Formlines performed better in smaller fields, especially at eight runners or fewer, in older-horse races, in longer distances, and on non-Swedish tracks. It was weaker in larger fields, younger-horse races, sprint races, and Swedish tracks relative to non-Swedish ones.

Overview of stronger and weaker race environments for Formlines
Confidence is not only about how much signal a race contains structurally, but also about how the model has historically behaved in that kind of environment.

From weighted ranking to decision logic

One of the biggest conclusions from the work was that not everything should be reduced to one ranking formula.

Instead, a clearer layer logic emerged: use d3 when coverage is strong enough, fall back to d2 when d3 is too thin, use the direct layer when higher-order signal is missing, and abstain completely when the race does not carry enough real signal.

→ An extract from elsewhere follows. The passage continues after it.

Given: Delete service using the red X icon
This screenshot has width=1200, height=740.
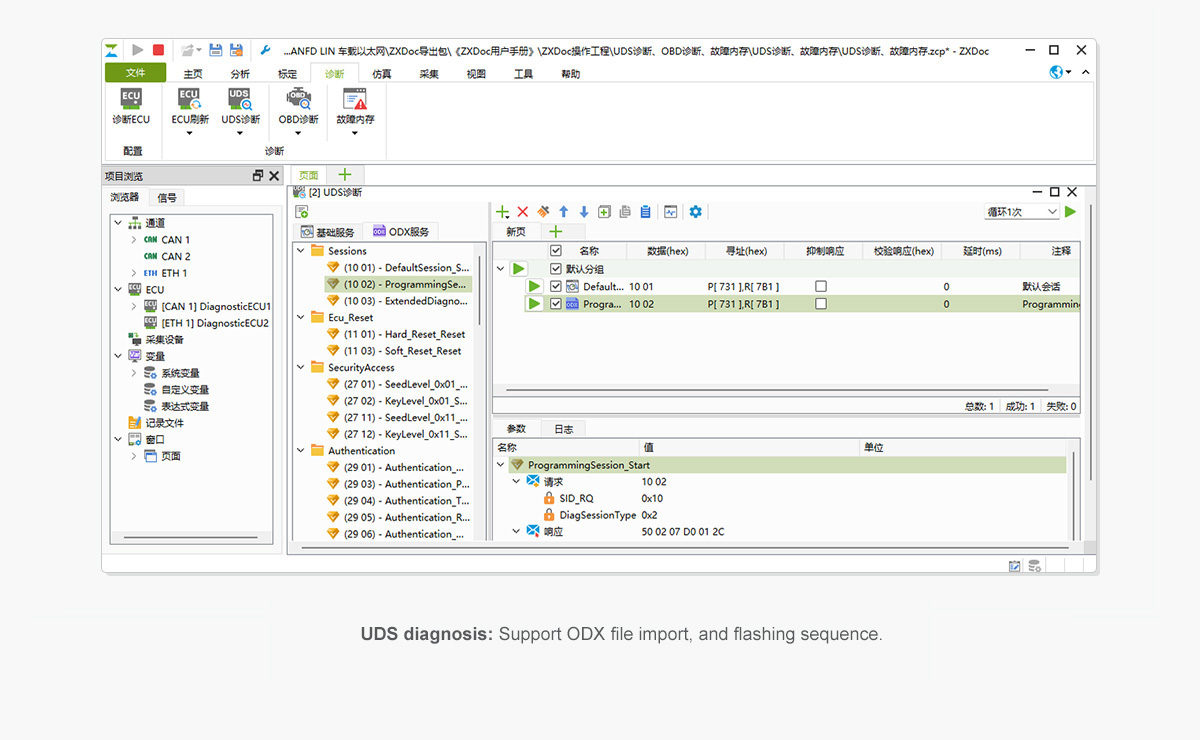Looking at the screenshot, I should (522, 212).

This matters for two reasons. First, the model becomes more interpretable. It becomes easier to understand why a signal appears and why some races should not be forced into a false sense of certainty. Second, it aligns better with what the data actually shows.

Not everything points to the same layer. Not everything should be blended together. Different races carry different depth. When the model is allowed to act accordingly, it becomes not only more sophisticated, but more honest.

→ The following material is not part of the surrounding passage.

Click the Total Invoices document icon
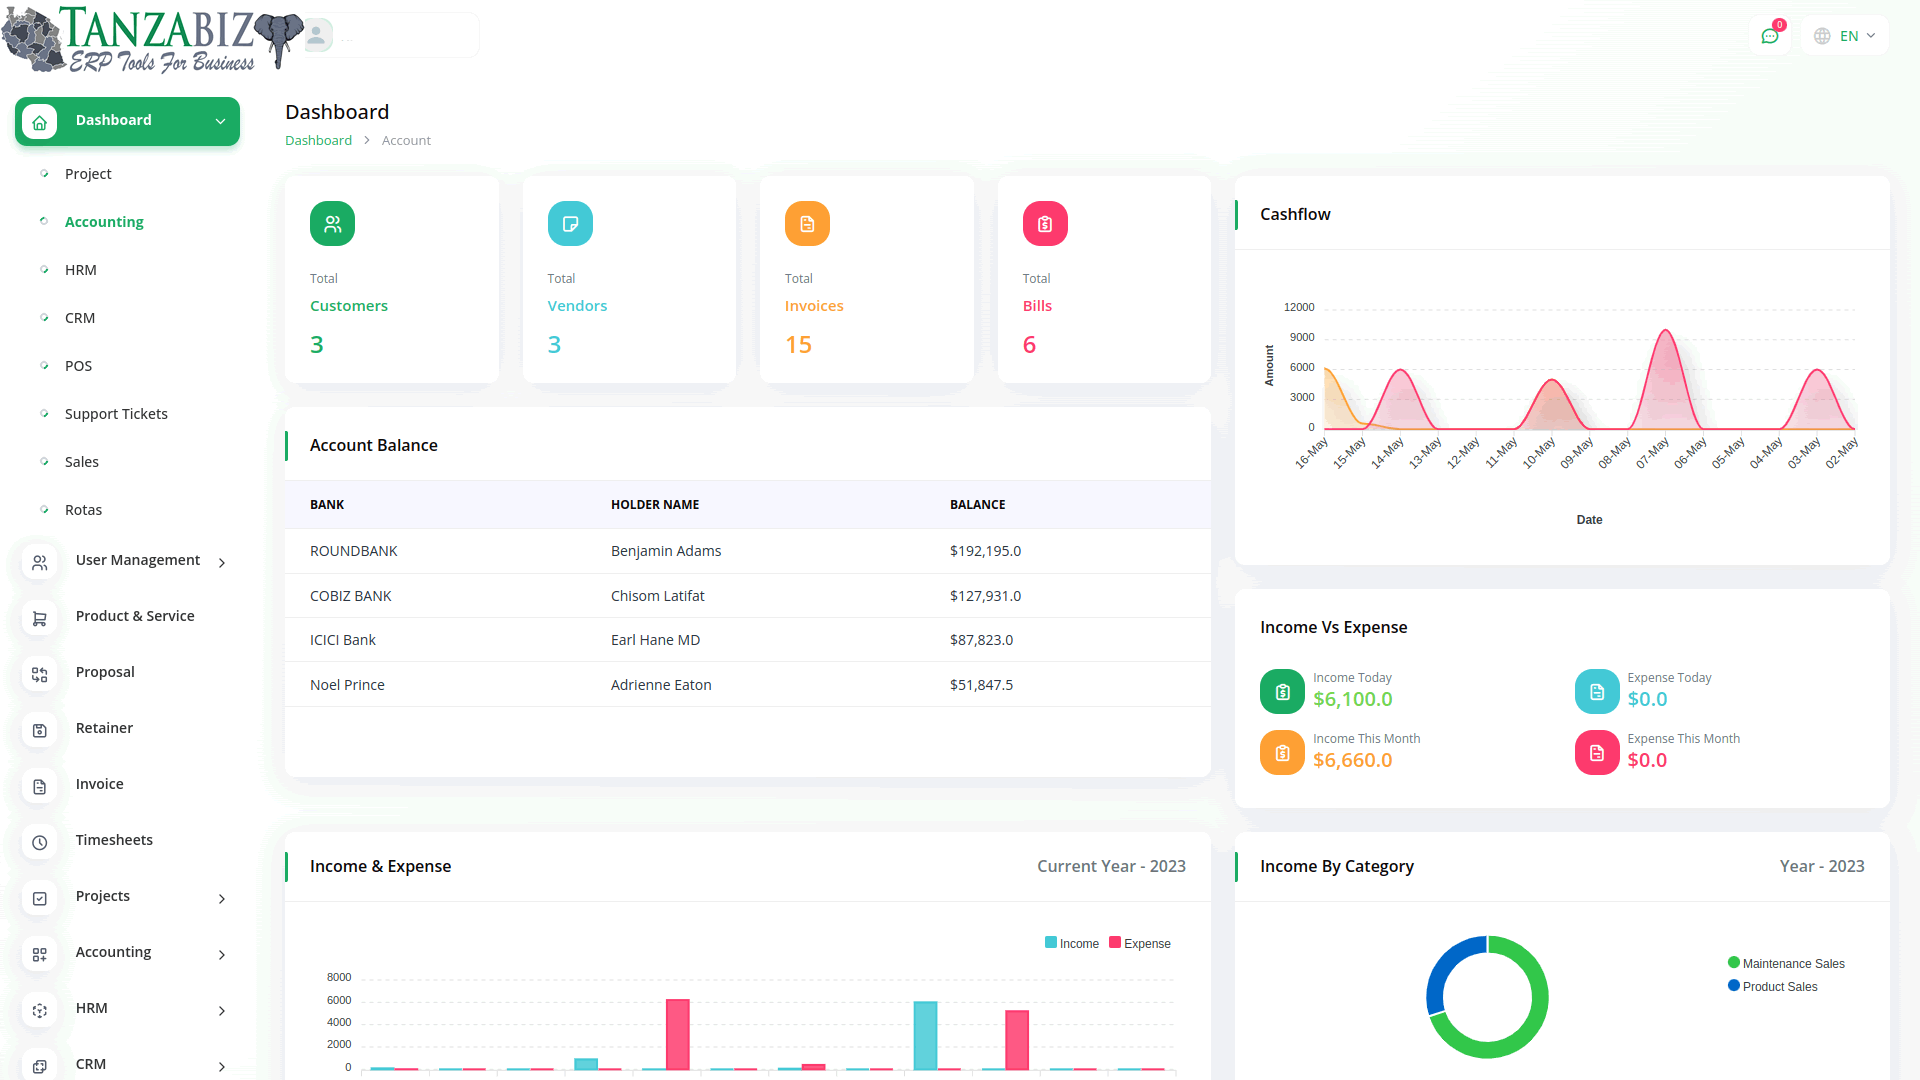The image size is (1920, 1080). tap(807, 224)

What this means in the product

This work is not an internal academic exercise. It changes how Formlines can be used live.

With the new engine we get better conditions for stronger race-level confidence, more robust ranking, clearer signal when a race is genuinely carrying structure, better identification of races that are too thin, and a stronger base for visualization, analysis and premium content.

It also creates a new platform for other products on top of Formlines: clearer Formlines cards inside Alpha, better Formlines layers in live surfaces, and stronger support for Vinnare and other race-level signal products.

This is not just a feature update. It is infrastructure.

The visualization also has to earn premium status

Another important insight was that the Formlines graphic cannot feel like a technical side effect.

If the network is going to become a real part of the product, the picture has to communicate three things quickly: which horse actually looks strongest, whether the race is tight or fragmented, and the difference between clear direct strength and weaker transitivity.

We have already improved the rendering significantly: larger canvas, stronger visual hierarchy in nodes and links, less noisy structure without signal value, stronger edge weights, and clearer labels on important relationships.

But the longer-term ambition is larger than that. The Formlines image should not feel like a debug view. It should feel like a signature visualization for the model.

Formlines network in product form for race 3 at Boden
Formlines 2.0 in product form. The goal is not to show “some nodes and arrows,” but to make the network readable enough to communicate strength, density and uncertainty at a glance.

What remains

The rebuild has given us a much clearer direction, but the work is not finished.

Next steps include expanding coverage where d3 is still thin, refining the confidence model further, improving the live visualization, defining how Formlines should be used in other products without being overused, and running larger historically clean evaluations.

What matters is that we now know much more than when the work began. We know d3 carries real value. We know confidence must be built from both structure and actual hit-rate behaviour. We know some race environments are clearly better for the model than others. And we know Formlines is no longer just an alternative ranking row.

It has become a real network layer.

Closing

The most interesting thing about Formlines 2.0 may not be that the model became more advanced. The most interesting thing is that it became more self-critical.

It does not only say: here is my top horse. It also starts saying why that horse ends up there, how deep the signal actually runs, and when the race does not deserve a confident interpretation.

That is a better way to build models for real race-day betting. And this is only the beginning.